■ **What the task asks**: Whenever the word "green" appears on a line of the material below, that line is counted; state the total alone.

■ **Supplied information**:
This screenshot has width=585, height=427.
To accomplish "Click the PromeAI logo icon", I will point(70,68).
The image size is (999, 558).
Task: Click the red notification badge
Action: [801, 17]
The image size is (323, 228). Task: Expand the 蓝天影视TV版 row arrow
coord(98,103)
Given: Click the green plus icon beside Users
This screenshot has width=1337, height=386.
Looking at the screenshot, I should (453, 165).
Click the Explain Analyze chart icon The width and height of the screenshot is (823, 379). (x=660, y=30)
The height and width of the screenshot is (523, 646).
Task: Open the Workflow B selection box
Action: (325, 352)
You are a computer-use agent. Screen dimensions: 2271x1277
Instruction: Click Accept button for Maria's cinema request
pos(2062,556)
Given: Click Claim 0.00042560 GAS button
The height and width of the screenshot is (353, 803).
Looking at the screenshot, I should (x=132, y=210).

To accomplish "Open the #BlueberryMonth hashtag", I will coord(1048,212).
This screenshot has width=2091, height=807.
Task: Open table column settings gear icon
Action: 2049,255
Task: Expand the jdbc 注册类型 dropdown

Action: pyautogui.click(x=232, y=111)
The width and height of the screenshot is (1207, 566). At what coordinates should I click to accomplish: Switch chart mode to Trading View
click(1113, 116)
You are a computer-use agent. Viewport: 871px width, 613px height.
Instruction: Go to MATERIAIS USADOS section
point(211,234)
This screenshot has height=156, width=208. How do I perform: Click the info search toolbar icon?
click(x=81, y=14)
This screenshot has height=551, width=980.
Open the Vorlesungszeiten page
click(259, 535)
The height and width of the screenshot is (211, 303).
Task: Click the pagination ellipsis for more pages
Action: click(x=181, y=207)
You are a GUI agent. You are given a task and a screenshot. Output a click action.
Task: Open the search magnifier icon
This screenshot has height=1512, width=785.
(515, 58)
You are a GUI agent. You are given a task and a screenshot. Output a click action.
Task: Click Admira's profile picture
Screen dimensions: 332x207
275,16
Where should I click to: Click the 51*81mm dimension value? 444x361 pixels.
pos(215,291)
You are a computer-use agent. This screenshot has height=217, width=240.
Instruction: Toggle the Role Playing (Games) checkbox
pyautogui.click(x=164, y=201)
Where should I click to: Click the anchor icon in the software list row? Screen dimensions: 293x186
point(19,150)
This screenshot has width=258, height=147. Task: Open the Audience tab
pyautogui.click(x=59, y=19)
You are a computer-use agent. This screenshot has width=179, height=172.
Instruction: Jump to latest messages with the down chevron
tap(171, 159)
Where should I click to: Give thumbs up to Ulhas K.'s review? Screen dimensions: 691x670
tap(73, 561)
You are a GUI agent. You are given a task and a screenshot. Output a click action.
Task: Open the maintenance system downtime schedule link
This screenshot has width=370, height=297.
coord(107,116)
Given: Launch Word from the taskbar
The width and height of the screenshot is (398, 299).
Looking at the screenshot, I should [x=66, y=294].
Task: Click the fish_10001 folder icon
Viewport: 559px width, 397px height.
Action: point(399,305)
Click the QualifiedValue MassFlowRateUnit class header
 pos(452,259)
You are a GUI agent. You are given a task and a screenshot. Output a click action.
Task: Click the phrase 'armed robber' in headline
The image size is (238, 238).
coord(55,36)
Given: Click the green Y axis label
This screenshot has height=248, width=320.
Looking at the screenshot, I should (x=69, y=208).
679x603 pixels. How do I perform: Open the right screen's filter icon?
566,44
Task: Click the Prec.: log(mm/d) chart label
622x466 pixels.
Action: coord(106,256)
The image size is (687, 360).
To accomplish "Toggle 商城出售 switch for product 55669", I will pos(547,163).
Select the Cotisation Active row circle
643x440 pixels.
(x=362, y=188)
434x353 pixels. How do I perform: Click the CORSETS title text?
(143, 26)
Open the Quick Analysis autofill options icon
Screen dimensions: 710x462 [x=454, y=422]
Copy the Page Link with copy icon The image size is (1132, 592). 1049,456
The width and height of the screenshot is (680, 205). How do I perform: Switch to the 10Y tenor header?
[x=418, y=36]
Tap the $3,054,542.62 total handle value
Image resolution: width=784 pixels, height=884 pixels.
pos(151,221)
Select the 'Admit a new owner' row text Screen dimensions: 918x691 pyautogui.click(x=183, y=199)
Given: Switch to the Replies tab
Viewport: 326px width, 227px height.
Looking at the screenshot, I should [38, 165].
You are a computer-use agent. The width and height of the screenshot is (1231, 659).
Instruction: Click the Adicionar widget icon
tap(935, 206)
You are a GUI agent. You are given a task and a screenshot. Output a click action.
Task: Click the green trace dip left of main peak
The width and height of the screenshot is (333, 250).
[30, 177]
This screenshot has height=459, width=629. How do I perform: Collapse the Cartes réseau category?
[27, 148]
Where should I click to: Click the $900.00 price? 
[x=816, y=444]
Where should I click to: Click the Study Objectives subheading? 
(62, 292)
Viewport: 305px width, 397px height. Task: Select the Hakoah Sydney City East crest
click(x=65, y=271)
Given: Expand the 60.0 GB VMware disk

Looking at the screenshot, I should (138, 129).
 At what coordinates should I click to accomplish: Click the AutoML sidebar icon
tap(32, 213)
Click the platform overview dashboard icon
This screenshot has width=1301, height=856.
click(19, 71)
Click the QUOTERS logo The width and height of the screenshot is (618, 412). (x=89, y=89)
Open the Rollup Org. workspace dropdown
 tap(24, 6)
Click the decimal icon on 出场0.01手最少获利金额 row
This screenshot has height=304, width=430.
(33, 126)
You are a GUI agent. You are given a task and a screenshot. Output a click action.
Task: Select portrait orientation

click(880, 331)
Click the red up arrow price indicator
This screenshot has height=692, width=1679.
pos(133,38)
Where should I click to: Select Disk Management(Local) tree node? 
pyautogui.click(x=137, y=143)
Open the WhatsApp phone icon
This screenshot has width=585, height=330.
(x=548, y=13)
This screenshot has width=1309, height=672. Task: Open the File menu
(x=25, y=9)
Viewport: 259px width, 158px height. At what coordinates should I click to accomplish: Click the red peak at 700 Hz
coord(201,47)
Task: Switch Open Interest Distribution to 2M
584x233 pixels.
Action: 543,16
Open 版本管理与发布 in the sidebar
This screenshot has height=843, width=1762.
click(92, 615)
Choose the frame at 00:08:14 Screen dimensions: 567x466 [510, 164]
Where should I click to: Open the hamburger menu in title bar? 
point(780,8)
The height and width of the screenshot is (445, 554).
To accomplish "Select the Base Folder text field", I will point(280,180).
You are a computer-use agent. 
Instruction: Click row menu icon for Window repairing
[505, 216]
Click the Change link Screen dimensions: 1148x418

■ **Final answer**: 3